McKee ended with a quote from Lorenz: “I think we have to have a much more nuanced view of Titan through time. Titan is bloody complicated.”
It’s not complicated at all, if you subtract out the needless billions of years. This article is important, in that in the 8 years of the ongoing Cassini mission to Cassini, and the 9 years since the end of the Galileo mission to Jupiter, scientists still have no answers to these age conundrums. Their uniformitarian philosophy makes them uncomfortable with the facts their own eyes are beholding. We should not be living in special times, but we appear to. (Understand that the Copernican principle does not mean that we are not special; see The Privileged Planet for corrective information.)

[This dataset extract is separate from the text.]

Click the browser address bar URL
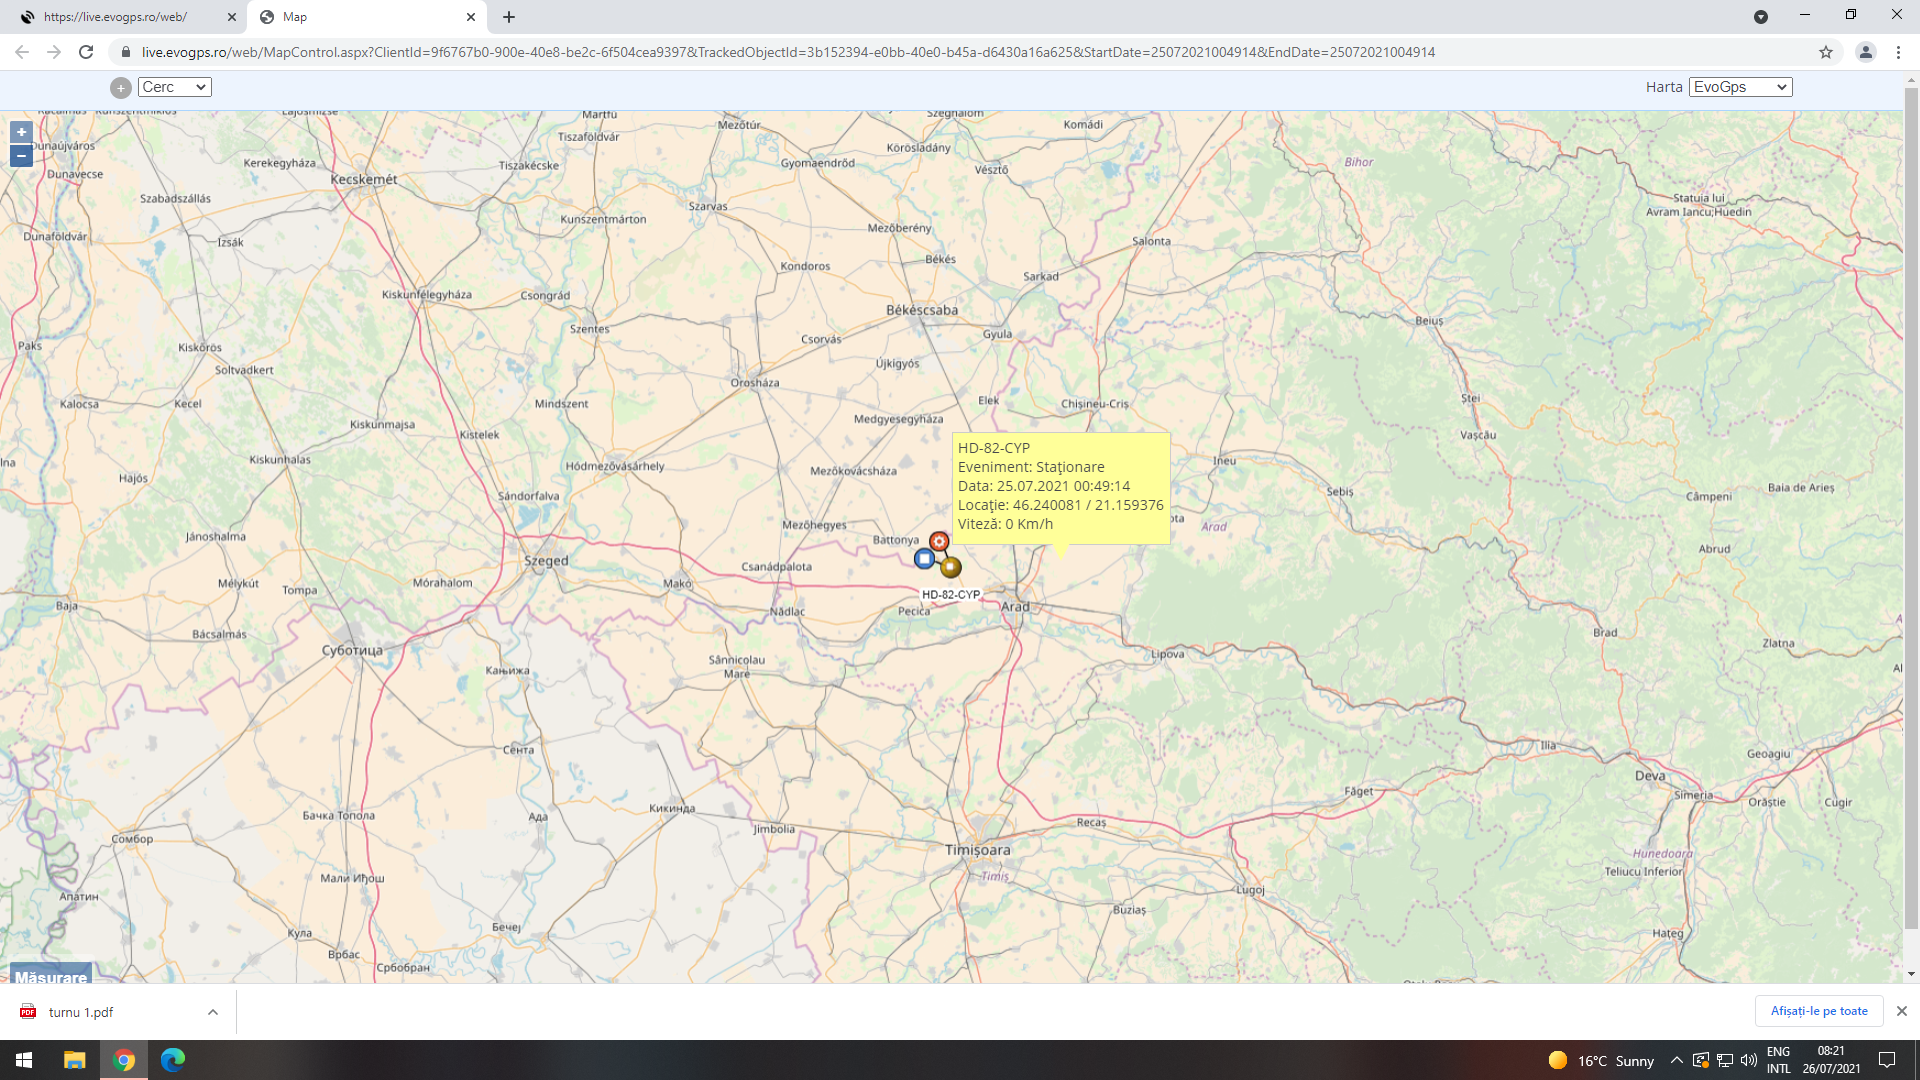This screenshot has height=1080, width=1920. (x=788, y=52)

Here’s a classic case of ad hoc explanation to force observations into a web of belief. (This is called ‘special pleading’ in logic.) If science were about honestly following the evidence where it leads, these scientists would have to conclude that the solar system is much younger than thought. But they won’t do it, because they know Charlie D. (their idol) needs billions of years for life to evolve on Earth. Failing to provide those annual sacrifices to the idol would get them excommunicated from the Church of Darwin.
If Saturn’s rings, Enceladus, Io and Titan were the only problem worlds, they might have hope to rescue their beliefs someday. Unfortunately, the problems mount for uniformitarianism when one considers Mercury, Venus, Earth, the Moon, Mars, Jupiter and its moons, Uranus and its moons and rings, Neptune and its moons and rings, Pluto and the trans-Neptunian objects, comets, asteroids, dust – the whole system. There is hardly any planet or moon that met their uniformitarian expectations. We call on them: please, dump the assumption of billions of years, and all these things will start making sense. We do this out of sympathy for their discomfort, wishing them to sleep well for once.